Return the lines of the data below starting at the one holding "Image resolution: width=1280" and ending at the one holding "Image resolution: width=1376", word for word, leaving every picture out.
··· Information shown ···
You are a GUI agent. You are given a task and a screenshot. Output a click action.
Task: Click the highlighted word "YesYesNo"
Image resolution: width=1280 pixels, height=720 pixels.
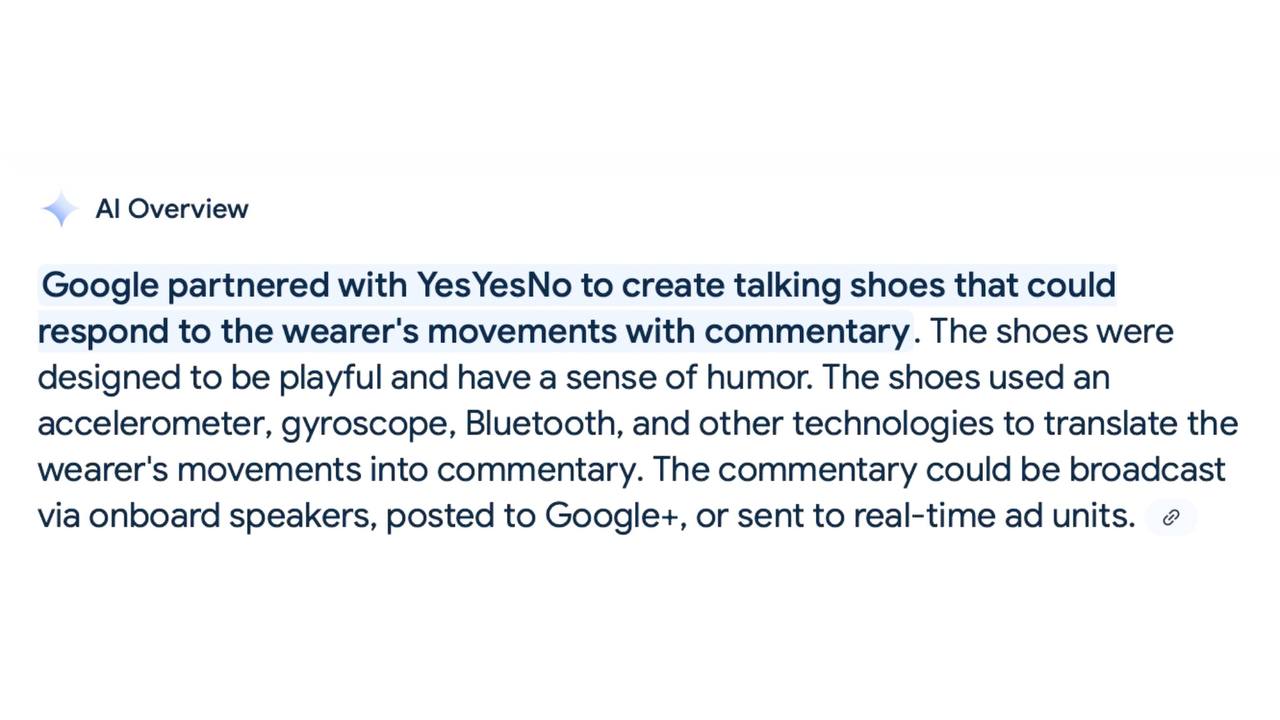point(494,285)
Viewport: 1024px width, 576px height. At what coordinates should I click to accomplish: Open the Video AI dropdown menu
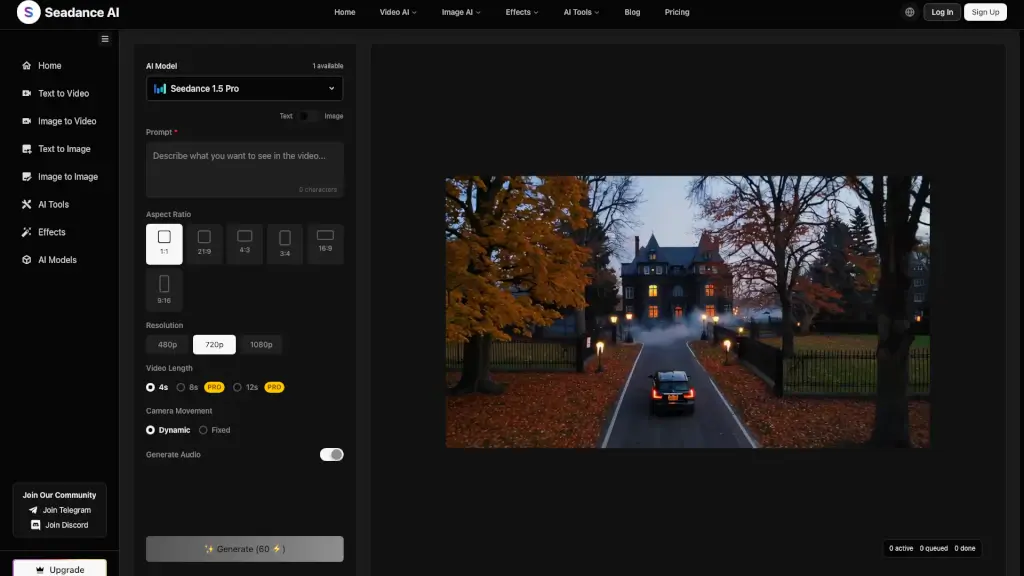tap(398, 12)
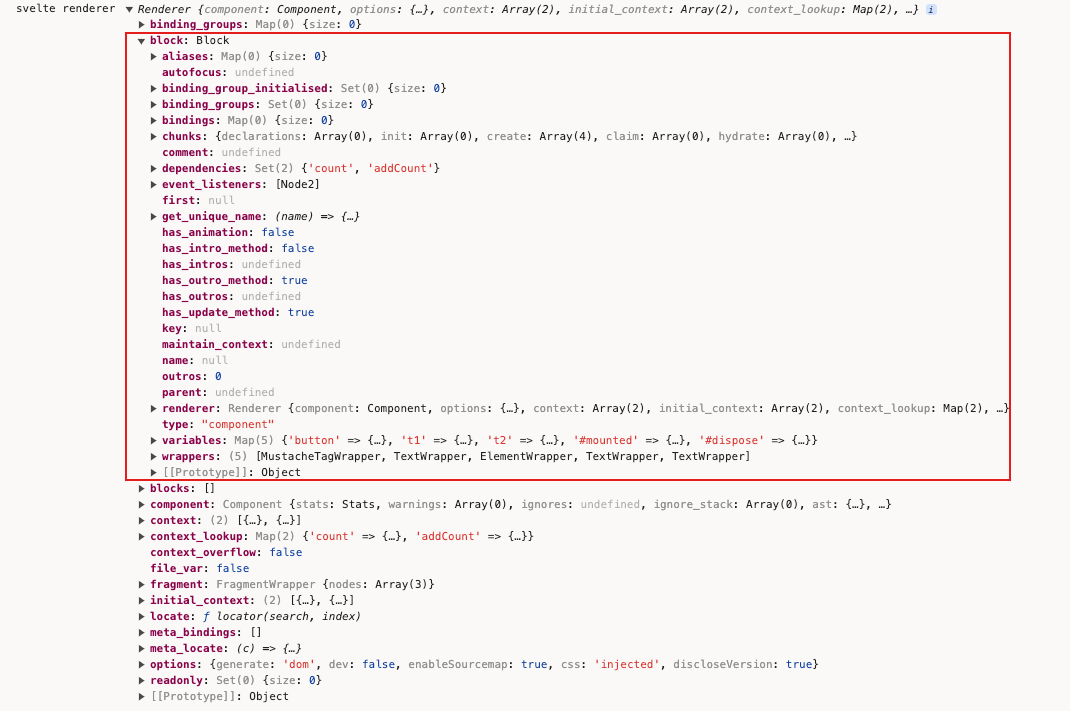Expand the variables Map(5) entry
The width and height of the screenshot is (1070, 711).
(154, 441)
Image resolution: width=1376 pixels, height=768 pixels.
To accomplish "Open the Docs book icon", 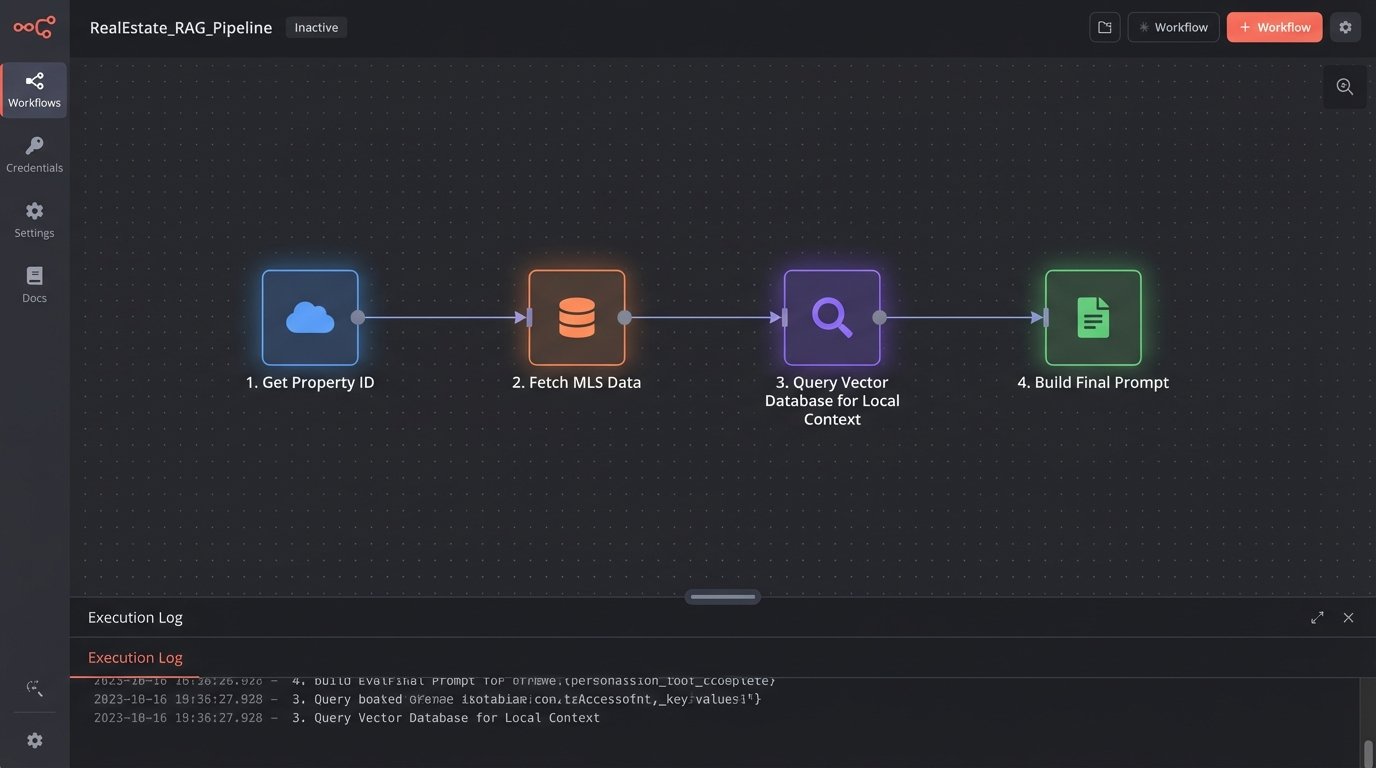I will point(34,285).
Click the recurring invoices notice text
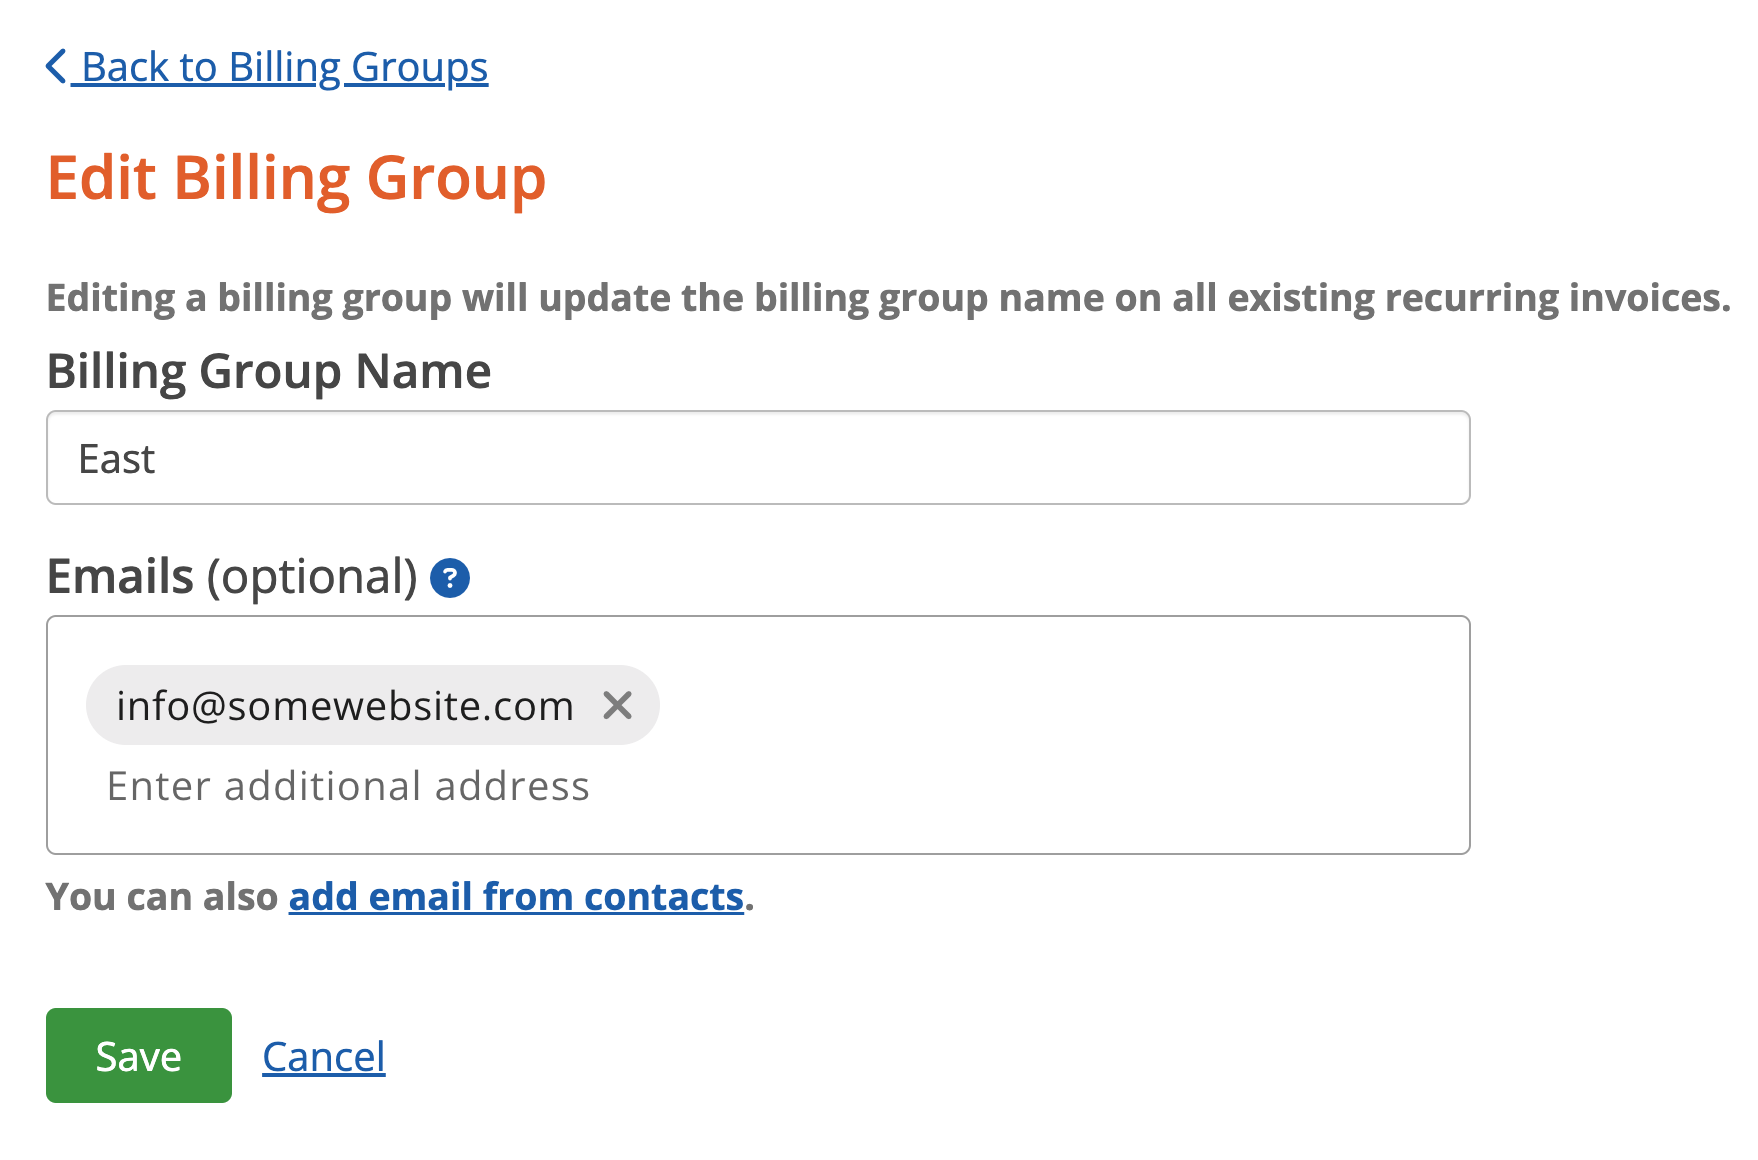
···
» **Output for this task**:
Image resolution: width=1280 pixels, height=720 pixels.
point(494,285)
Viewport: 1024px width, 576px height. At what coordinates should I click to accomplish: Open the Video AI dropdown menu
tap(398, 12)
Expand the variables Map(5) entry
The width and height of the screenshot is (1070, 711).
(154, 441)
Image resolution: width=1376 pixels, height=768 pixels.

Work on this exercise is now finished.